I think for your 50 acre haying operation the 4230 will be fine except they are usually very cold natured. The 158 loader is nice and will reach way up in the air.
 
You will like the JD 4230 other than being cold natured. 1) The wet clutch is much better. Especially for loader work. 2) The hydraulic charge pump runs all the time so if you are creeping with the clutch pedal the hydraulics stay full flow. Your JD 4320 will run out of oil if the clutch is held down.

You will miss the smooth running engine/turbo that the JD 4320 has but all in all the JD 4320 is a better tractor for using a loader on.
 
Very cold blooded!! It can be 100 degrees in July and if you walk past with an ice cream cone it will need ether! But overall a very nice loader tractor with quad or syncro trans. Not as handy with the powershift.
 
The 4230 has a better wide front axle than a 4020. I like the operator's station on the 30 series better than the 20 series. There is no comparision between the cabs.

If some of your tillage equipment works your 4320 hard in 3rd & 4th gear, then they may be too much for a 4230.

Has the 4230 engine been overhauled? There were update kits that improved the hard starting problems.
 
I had a '74 or '79, forget which diesel, with cab. Only problem with it was a clogged radiator. Bought it with 3900 orig. hours and cosmetically completely restored. Engine didn't have a wrench on it.

Mine was somewhat hard to start in the winter till I redid the battery hookup. Rather than run 2ea 6v batteries in SERIES with ground on the right side of the block and the starter on the left, not one of mother Deere's better designs, and as I recall running 1/0 wire, I rewired it.

I put in two 12v series 31 OTR truck batteries of 900 cca each, 3/8 stud terminals and wired them in PARALLEL with 2/0 copper wire. It meant running two big wires under the cab over to the right side to catch that battery, but so what!

With my wiring the batteries were in parallel, which reduced that series resistance to 1/4 what it was as far as the starting current loop was concerned. Then I wired the left battery plus directly to the starter solenoid and the neg to one of the bolts holding the starter to the block both with about 1 1/2 ft. of 2/0 each. Everything was clean, shiny, and tight.

Forget cold weather.

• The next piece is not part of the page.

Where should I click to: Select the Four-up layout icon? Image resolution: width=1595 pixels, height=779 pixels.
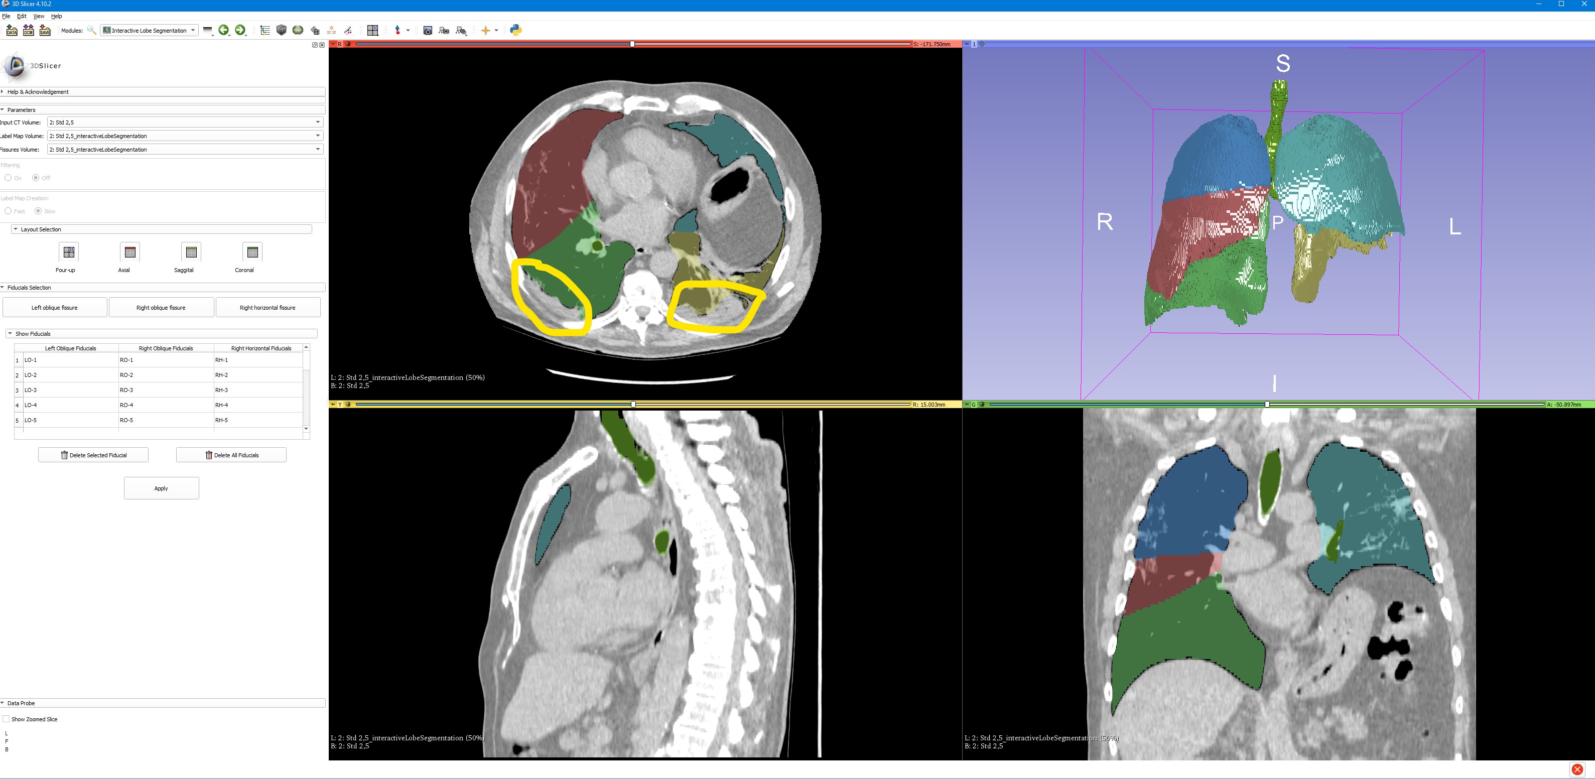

That sucker spun up so fast that you had to worry about blowing out the tires on the down side. Ha! Naw not really , but I never touched an ether can again.

I don't know what you call it but I had the shift lever that you could toggle between two adjacent gears in the same range. Worked neat as I could run the row in the higher gear, pop the shift lever to the lower in the turn, and coming out pop it back to the higher gear.